Spanish property developer Habitat holds a crisis meeting on its future on Friday, after the value of its assets fell to below a half of its share value. Spanish house prices, having risen in real terms for a decade, are now on their way down.
Sales have fallen by 60% and the overhang of unsold property (about 920,000 homes by the end of the year, on one estimate) make take years to clear. Sesena, a speculative property development just outside Madrid, has become notorious, with over 13,000 properties occupied by a few hundred householders (the location of the development, in La Mancha, hasn’t helped).

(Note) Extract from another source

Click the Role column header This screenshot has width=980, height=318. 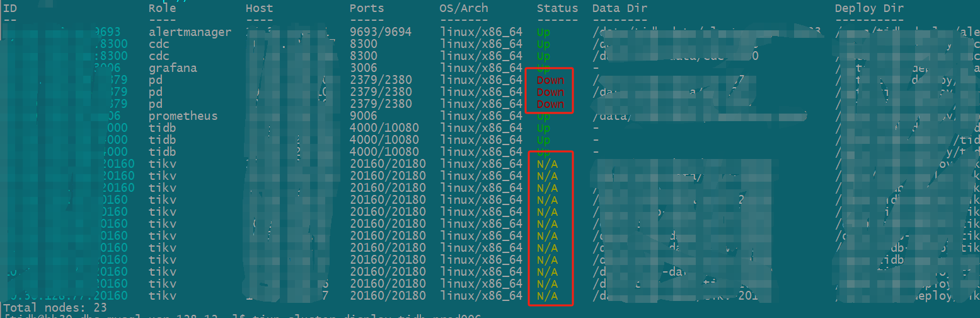click(162, 8)
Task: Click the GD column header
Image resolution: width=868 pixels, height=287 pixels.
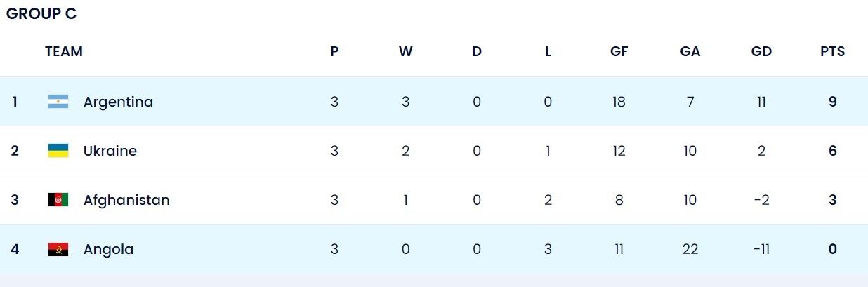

Spain’s largest property developer, Martina-Fadesa went under in July, having failed to refinance a loan. 12,500 houses and apartments are reported to be at risk. Spanish cajas - the equivalent of building societies or savings and loan institutions – have faced a wave of debt downgrades as their proportion of bad debt rises. Mergers are likely in the sector, under discreet pressure from the Bank of Spain.
The government of Prime Minister Jose Luis Rodriguez Zapatero has responded with a tax stimulus package for construction and consumption, but is restrained by a worsening fiscal position. The Bank of Spain has tried to boost liquidity but as has been demonstrated elsewhere in the world, simply giving money to banks is only a partial solution to the problem of insufficient lending. Moreover, with responsibility for regulation and spending devolved to regional level, the recipe is for a haphazard response to the crisis.